*WORK INSTRUCTIONS*. Your response should consist solely of the records, written out exactly.

*THE RECORDS*.
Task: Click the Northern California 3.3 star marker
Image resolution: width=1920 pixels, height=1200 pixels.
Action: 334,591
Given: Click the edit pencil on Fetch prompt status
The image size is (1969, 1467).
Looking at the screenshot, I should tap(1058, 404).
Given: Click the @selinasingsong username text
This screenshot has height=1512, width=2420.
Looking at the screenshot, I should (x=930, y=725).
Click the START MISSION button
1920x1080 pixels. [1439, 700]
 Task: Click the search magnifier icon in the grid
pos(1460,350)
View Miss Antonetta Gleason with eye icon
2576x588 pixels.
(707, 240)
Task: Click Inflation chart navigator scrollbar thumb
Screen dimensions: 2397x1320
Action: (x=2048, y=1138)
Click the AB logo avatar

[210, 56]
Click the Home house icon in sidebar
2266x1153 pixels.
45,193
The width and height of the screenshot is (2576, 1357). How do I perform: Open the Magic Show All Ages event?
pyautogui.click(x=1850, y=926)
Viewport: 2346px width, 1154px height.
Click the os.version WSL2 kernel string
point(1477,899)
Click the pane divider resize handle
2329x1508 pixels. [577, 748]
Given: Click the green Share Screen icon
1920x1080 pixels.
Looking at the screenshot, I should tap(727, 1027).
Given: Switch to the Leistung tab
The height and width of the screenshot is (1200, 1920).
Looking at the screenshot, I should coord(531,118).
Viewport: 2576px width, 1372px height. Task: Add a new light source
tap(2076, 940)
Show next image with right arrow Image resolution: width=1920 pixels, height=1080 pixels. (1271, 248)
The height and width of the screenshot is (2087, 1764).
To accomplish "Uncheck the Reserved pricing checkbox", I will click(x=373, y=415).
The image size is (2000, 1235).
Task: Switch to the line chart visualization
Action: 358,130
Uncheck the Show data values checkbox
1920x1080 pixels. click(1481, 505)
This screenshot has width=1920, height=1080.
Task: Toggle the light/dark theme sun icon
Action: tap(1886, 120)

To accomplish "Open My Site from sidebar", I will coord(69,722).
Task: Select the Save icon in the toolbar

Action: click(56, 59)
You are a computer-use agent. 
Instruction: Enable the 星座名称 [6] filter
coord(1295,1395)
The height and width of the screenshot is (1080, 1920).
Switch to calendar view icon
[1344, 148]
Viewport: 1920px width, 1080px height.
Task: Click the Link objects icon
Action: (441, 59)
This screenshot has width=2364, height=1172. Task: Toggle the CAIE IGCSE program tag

*RESPONSE BOX*.
Task: Click the Northern California 3.3 star marker
Image resolution: width=1920 pixels, height=1200 pixels.
Action: 334,591
Given: Click the edit pencil on Fetch prompt status
The image size is (1969, 1467).
Looking at the screenshot, I should tap(1058, 404).
Given: Click the @selinasingsong username text
This screenshot has height=1512, width=2420.
Looking at the screenshot, I should (x=930, y=725).
Click the START MISSION button
1920x1080 pixels. [1439, 700]
 Task: Click the search magnifier icon in the grid
pos(1460,350)
View Miss Antonetta Gleason with eye icon
2576x588 pixels.
(707, 240)
Task: Click Inflation chart navigator scrollbar thumb
Screen dimensions: 2397x1320
Action: (x=2048, y=1138)
Click the AB logo avatar

[210, 56]
Click the Home house icon in sidebar
2266x1153 pixels.
45,193
The width and height of the screenshot is (2576, 1357). How do I perform: Open the Magic Show All Ages event?
pyautogui.click(x=1850, y=926)
Viewport: 2346px width, 1154px height.
Click the os.version WSL2 kernel string
point(1477,899)
Click the pane divider resize handle
2329x1508 pixels. [577, 748]
Given: Click the green Share Screen icon
1920x1080 pixels.
Looking at the screenshot, I should tap(727, 1027).
Given: Switch to the Leistung tab
The height and width of the screenshot is (1200, 1920).
Looking at the screenshot, I should coord(531,118).
Viewport: 2576px width, 1372px height. Task: Add a new light source
tap(2076, 940)
Show next image with right arrow Image resolution: width=1920 pixels, height=1080 pixels. (1271, 248)
The height and width of the screenshot is (2087, 1764).
To accomplish "Uncheck the Reserved pricing checkbox", I will click(x=373, y=415).
The image size is (2000, 1235).
Task: Switch to the line chart visualization
Action: 358,130
Uncheck the Show data values checkbox
1920x1080 pixels. click(1481, 505)
This screenshot has width=1920, height=1080.
Task: Toggle the light/dark theme sun icon
Action: tap(1886, 120)

To accomplish "Open My Site from sidebar", I will coord(69,722).
Task: Select the Save icon in the toolbar

Action: click(56, 59)
You are a computer-use agent. 
Instruction: Enable the 星座名称 [6] filter
coord(1295,1395)
The height and width of the screenshot is (1080, 1920).
Switch to calendar view icon
[1344, 148]
Viewport: 1920px width, 1080px height.
Task: Click the Link objects icon
Action: (441, 59)
This screenshot has width=2364, height=1172. Task: Toggle the CAIE IGCSE program tag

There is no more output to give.